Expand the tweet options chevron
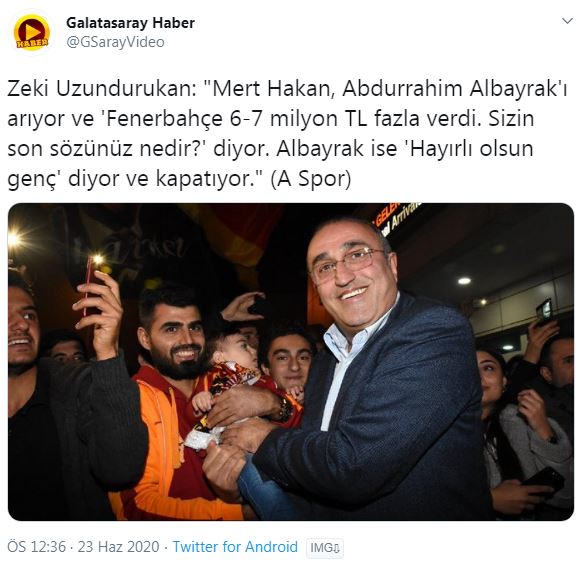583x569 pixels. 567,21
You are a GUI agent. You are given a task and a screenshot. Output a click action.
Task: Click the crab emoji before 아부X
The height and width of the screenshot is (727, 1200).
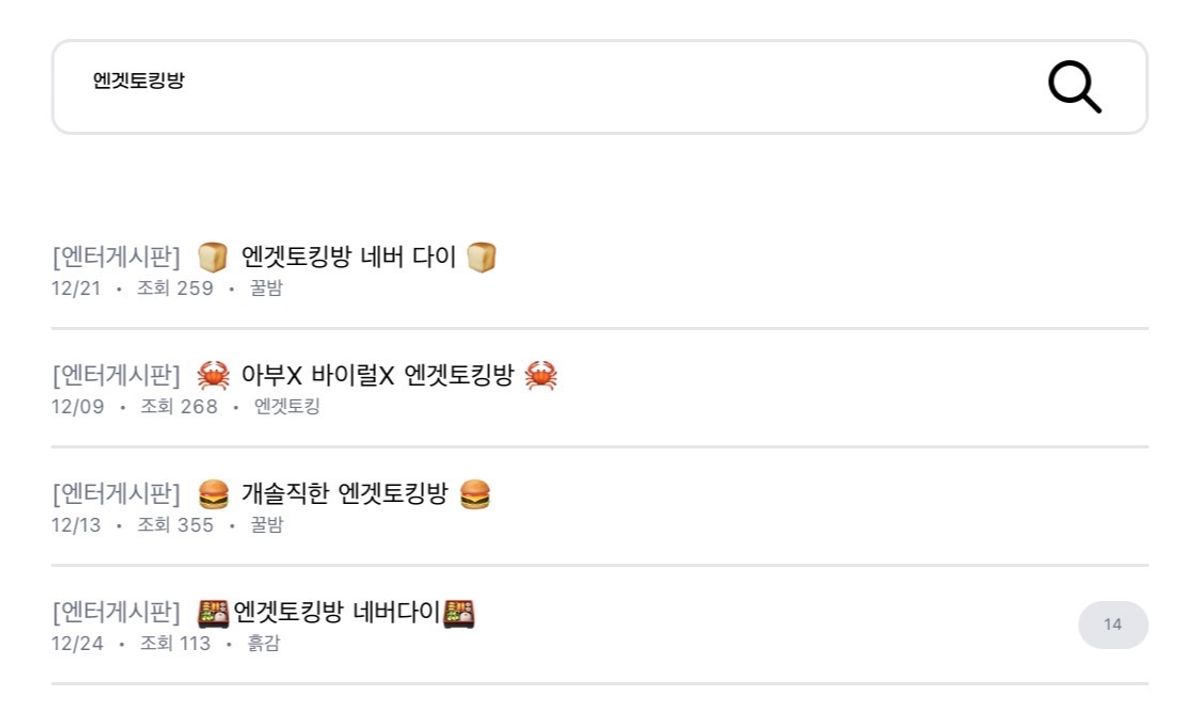(x=213, y=376)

*WHAT TO PRODUCE*
Copy out exactly the lines between the line that contains "Task: Click the crab emoji before 아부X" and the last line of the records, both ends included; leave out every picture.

*SOLUTION*
Task: Click the crab emoji before 아부X
The height and width of the screenshot is (727, 1200).
(x=213, y=376)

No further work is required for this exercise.